## What needs to be done:
List each line of the material below that contains the string "target", matching case exactly.

## Items:
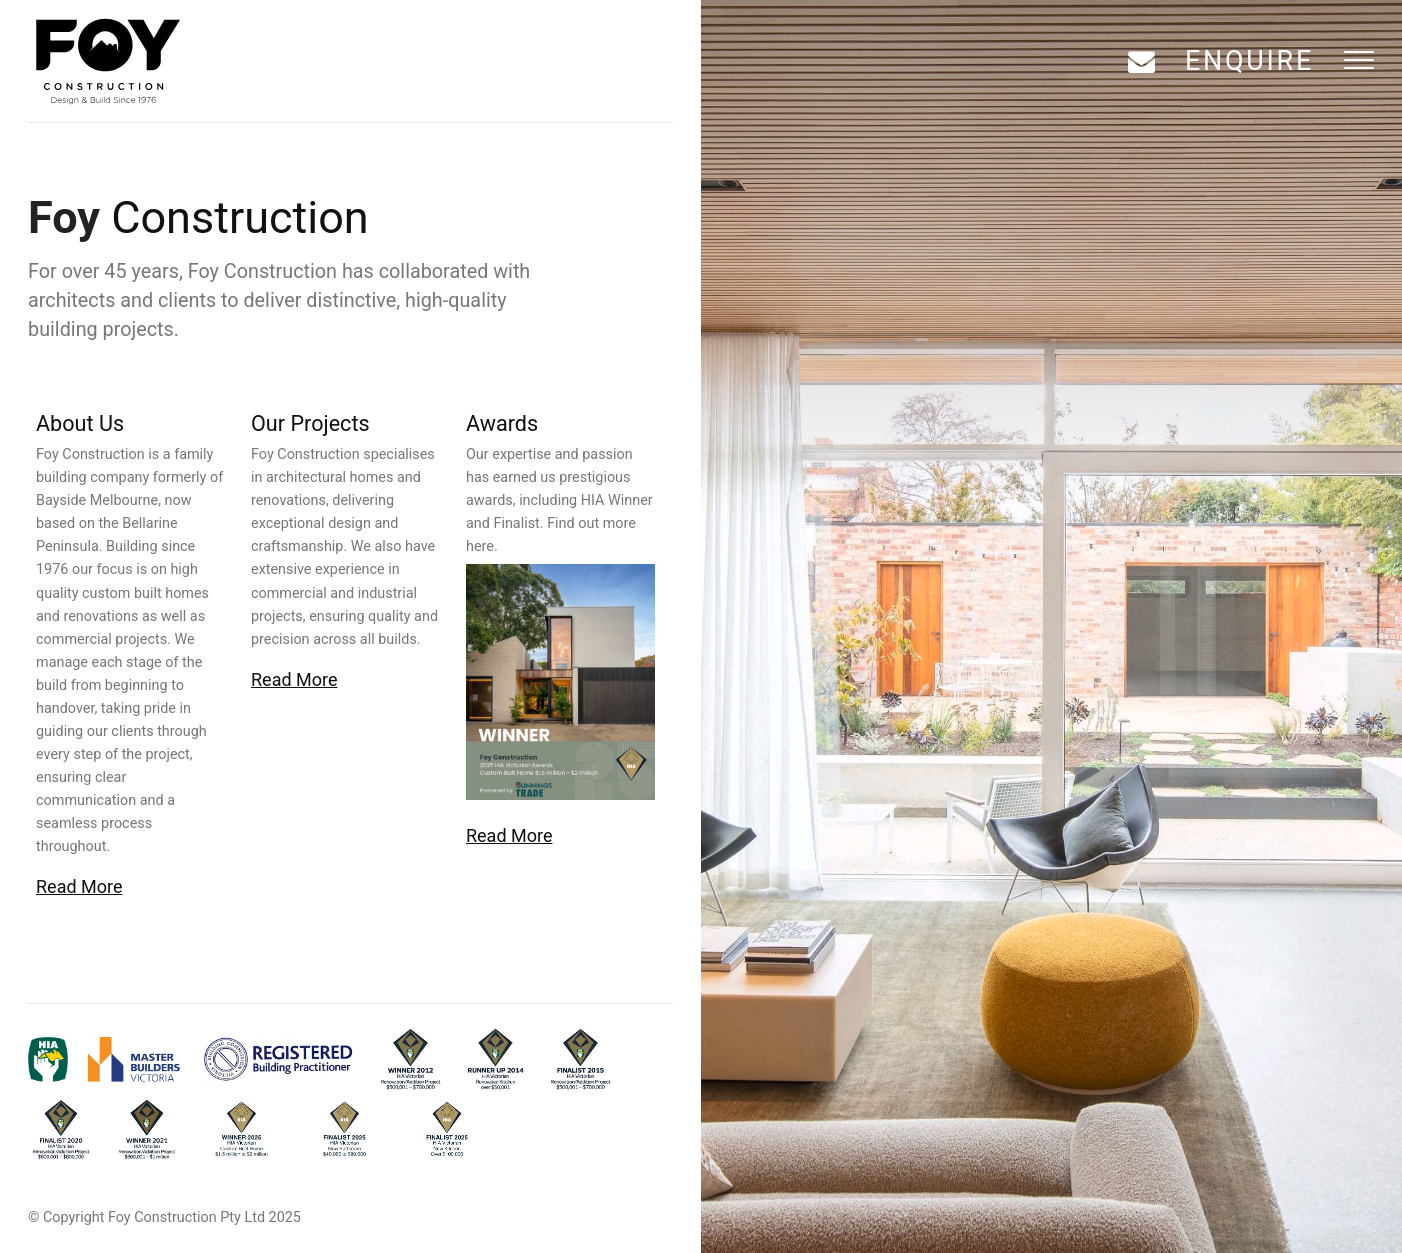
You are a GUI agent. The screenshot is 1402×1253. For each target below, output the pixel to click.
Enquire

--

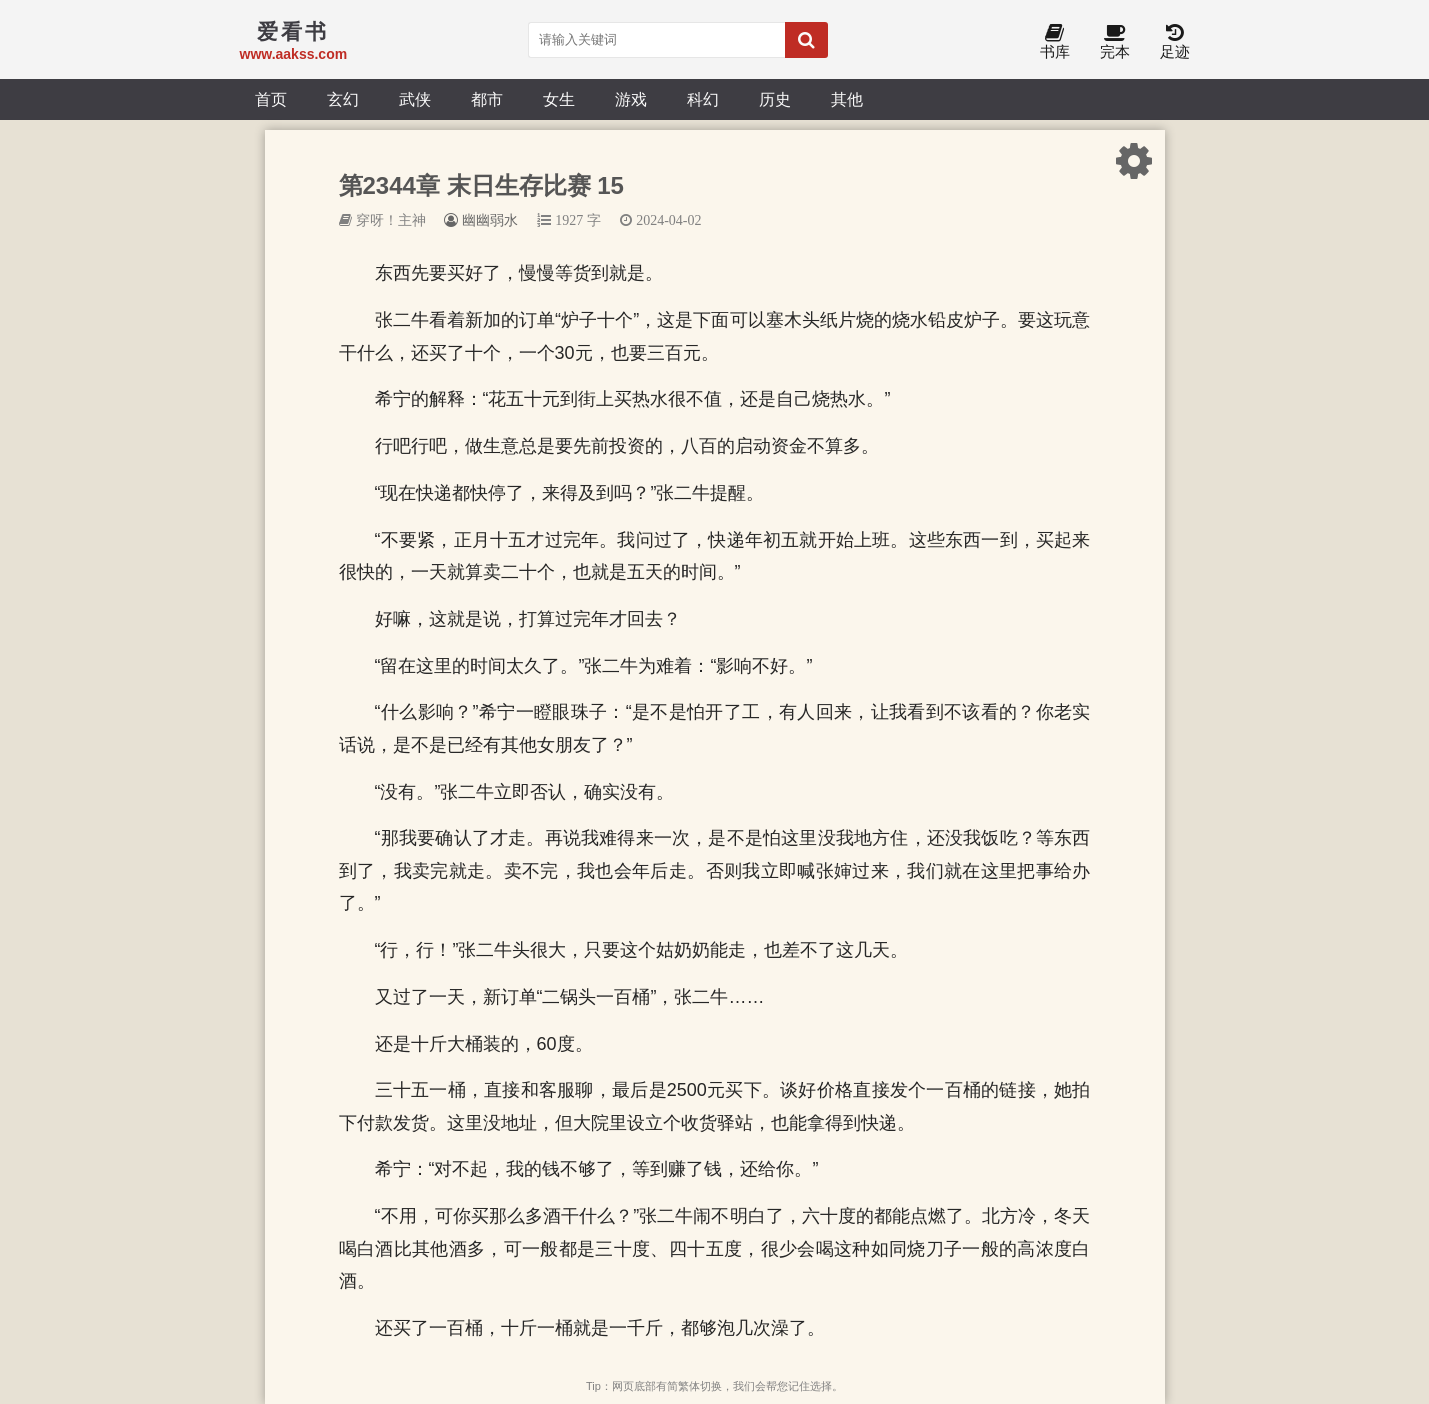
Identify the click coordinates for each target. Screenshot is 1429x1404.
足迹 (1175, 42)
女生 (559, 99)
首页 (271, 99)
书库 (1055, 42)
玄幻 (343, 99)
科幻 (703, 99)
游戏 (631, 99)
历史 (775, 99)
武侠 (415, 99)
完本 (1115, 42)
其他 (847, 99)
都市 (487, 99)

## Exercise response:
You are a GUI agent. The screenshot is 1402×1253. For each target below, output the pixel to click.
Identify the click coordinates for each target. Screenshot is 1429x1404.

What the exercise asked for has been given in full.